Ambiente/

Disastri naturali e città: 60 sindaci dal mondo riuniti a Firenze

Dal 2 al 4 novembre torna la conferenza “Unity in Diversity”, che per il 50imo anniversario dell’alluvione ha come tema la resilienza dei centri urbani dopo le catastrofi

La resilienza delle città rispetto ai disastri naturali e a quelli causati dall’uomo: è questo il tema di “Unity in Diversity”, la conferenza internazionale che riunirà oltre 60 sindaci da tutto il mondo dal 2 al 4 novembre a Firenze. Ricorrendo il 50imo anniversario dell’alluvione che devastò la città il 4 novembre 1966, questa seconda edizione del summit sarà dedicata principalmente alle città che quotidianamente devono affrontare problematiche legate alla convivenza con i corsi d’acqua, ma non solo: cambiamento climatico, risorse energetiche, protezione del patrimonio culturale e naturale in pericolo saranno i temi affrontati dai sindaci con esperti e relatori internazionali di alto profilo.

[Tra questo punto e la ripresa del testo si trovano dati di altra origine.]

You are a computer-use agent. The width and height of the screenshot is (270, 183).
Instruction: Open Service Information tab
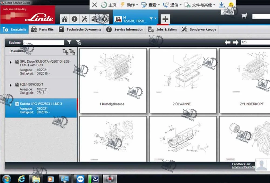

“Per placare il nostro fabbisogno sempre in aumento di energia e risorse, assistiamo ad un incremento costante di disastri naturali – ha sottolineato l’assessore alla cooperazione e relazioni internazionali di Firenze, Nicoletta Mantovani – la resilienza delle città davanti a tali eventi, deve essere intesa come strategia necessaria e non solo come reazione in emergenza. È per questo importante che ci sia un’occasione di confronto fra le diverse città, dove i governi locali svolgono sempre più un ruolo predominante nella soluzione dei problemi.”

Scienziati, alti rappresentanti ONU, esponenti del mondo politico ed economico, saranno chiamati a dare il loro contributo perché lo sviluppo consapevole e sostenibile è un investimento e responsabilità di tutta l’umanità, così come lo sono il patrimonio culturale e naturale che ciascuna delle nostre città si trova ad amministrare. I lavori della conferenza saranno strutturati in una sessione mattutina dedicata agli interventi dei relatori e in una pomeridiana di approfondimento dedicata al confronto fra i sindaci.

“Abbiamo programmato una serie di eventi per ricordare con tutta la città, con autorità nazionali e internazionali, quei momenti terribili – ha aggiunto l’assessore Mantovani – e per questo abbiamo organizzato insieme al Museo del Novecento la mostra ‘Beyond Borders’, che raccoglie una selezione di opere d’arte donate 50 anni alla città di Firenze da artisti stranieri e italiani come omaggio a sostegno della città in un momento difficile”. Tra gli eventi la consegna del Fiorino d’Oro a Jane Fortune, presidente e fondatrice della Advancing Women Artist Foundation che in questi anni tanto ha fatto per la conservazione e il restauro delle opere create dalle donne in città. La cerimonia si svolgerà mercoledì 2 novembre nel corso della sessione pomeridiana dei lavori nel Salone dei Cinquecento.